著名弁護士の本棚〜実務で使うおすすめ書籍5選〜 【離婚・男女問題】久保田有子弁護士
各分野の著名弁護士にインタビューし、若手や初学者向けの「おすすめ書籍=推し本5冊」を選んでもらいました。(弁護士ドットコムタイムズVol.71<2024年6月発行>より)
離婚・男女問題
離婚問題を中心に多くの著作がある久保田有子弁護士。1冊目の『離婚調停』の著者は元家裁所長で「基本的な実務を知るうえで、裁判官出身者の著書は有益」という。本誌2023年6月号で中里妃沙子弁護士も推薦した名著だ。

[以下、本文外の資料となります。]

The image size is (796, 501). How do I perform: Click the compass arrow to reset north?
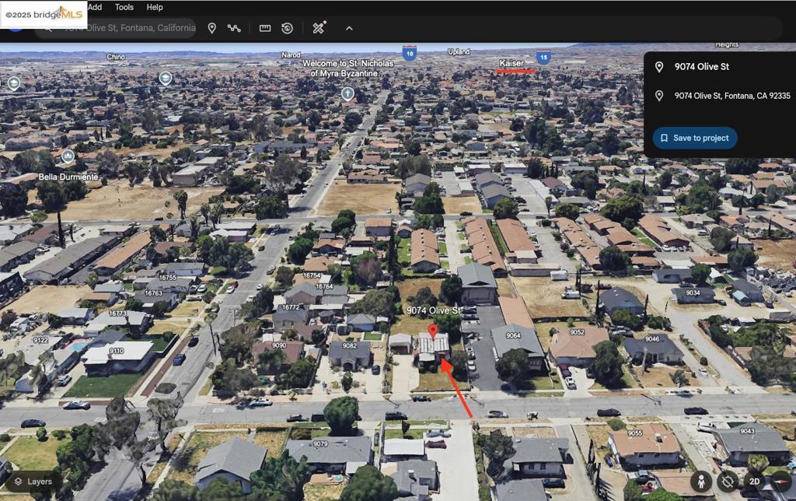point(782,482)
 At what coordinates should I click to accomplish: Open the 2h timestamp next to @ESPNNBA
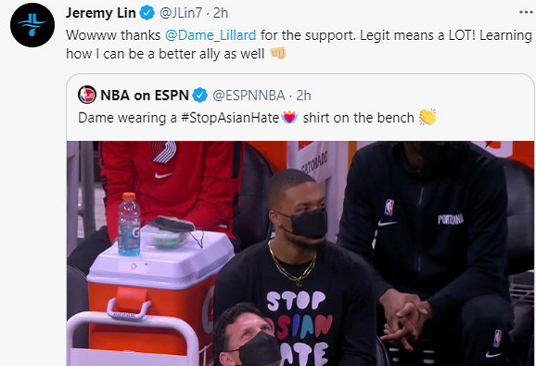[303, 96]
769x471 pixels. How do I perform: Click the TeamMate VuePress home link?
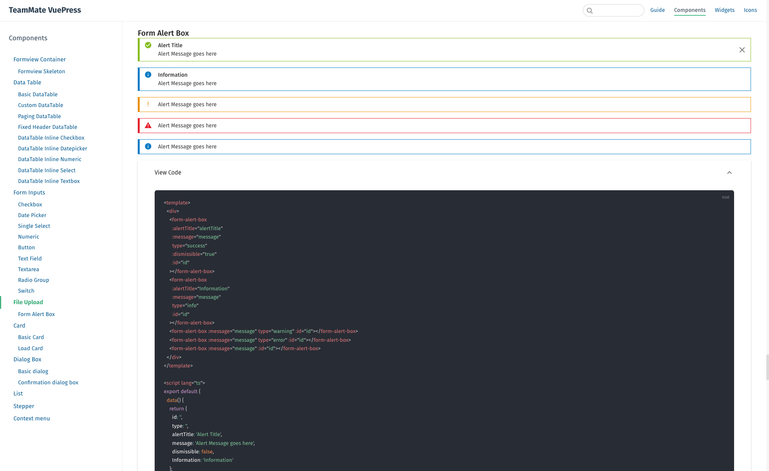coord(45,10)
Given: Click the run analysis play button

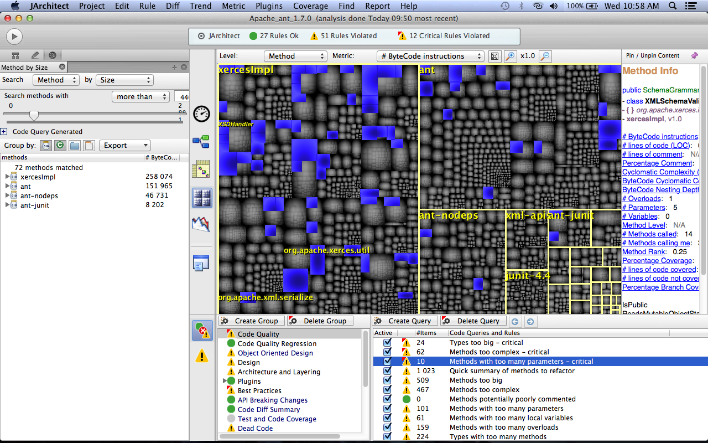Looking at the screenshot, I should click(14, 37).
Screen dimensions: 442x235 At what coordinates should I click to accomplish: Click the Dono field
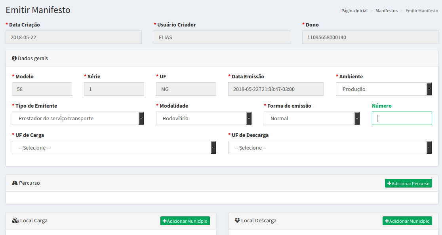click(370, 38)
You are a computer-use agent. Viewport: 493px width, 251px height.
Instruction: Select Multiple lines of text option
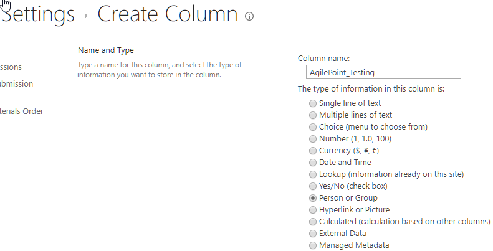coord(313,115)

2、3冊目も元裁判官の本。『人事訴訟の要件事実と手続』については、「民事に比べ意識が弱くなりがちですが、人事訴訟でも要件事実を意識することはミス防止や迅速な事件処理に必要不可欠」。『即解 330問』は「法律相談の際に手元にあると安心」。同じ著者の『〔改訂版〕婚姻費用・養育費の算定』(新日本法規出版)も推す。
2000年の登録当時は離婚専門の弁護士が少なく、実務書の数も限られていたという。『離婚判例ガイド』は若手時代から愛用する一冊。保全・執行事件は急な対応が求められるため、『家事事件における保全・執行・履行確保の実務』が手元にあると安心だ。このほか『新版 証書の作成と文例 家事関係編[改訂版]』(立花書房)は公正証書の作成で必ず参照するという。
自身も編著者として2、3年おきに出版に携わる。『離婚事件 財産分与実務処理マニュアル』、『不貞慰謝料の算定事例集』(いずれも新日本法規出版)など、出版社と連携し類書との差別化を図る。離婚分野は社会の価値観とともに実務も変わりやすい。特に共同親権の関係で、今後数年の最新動向は要チェックという。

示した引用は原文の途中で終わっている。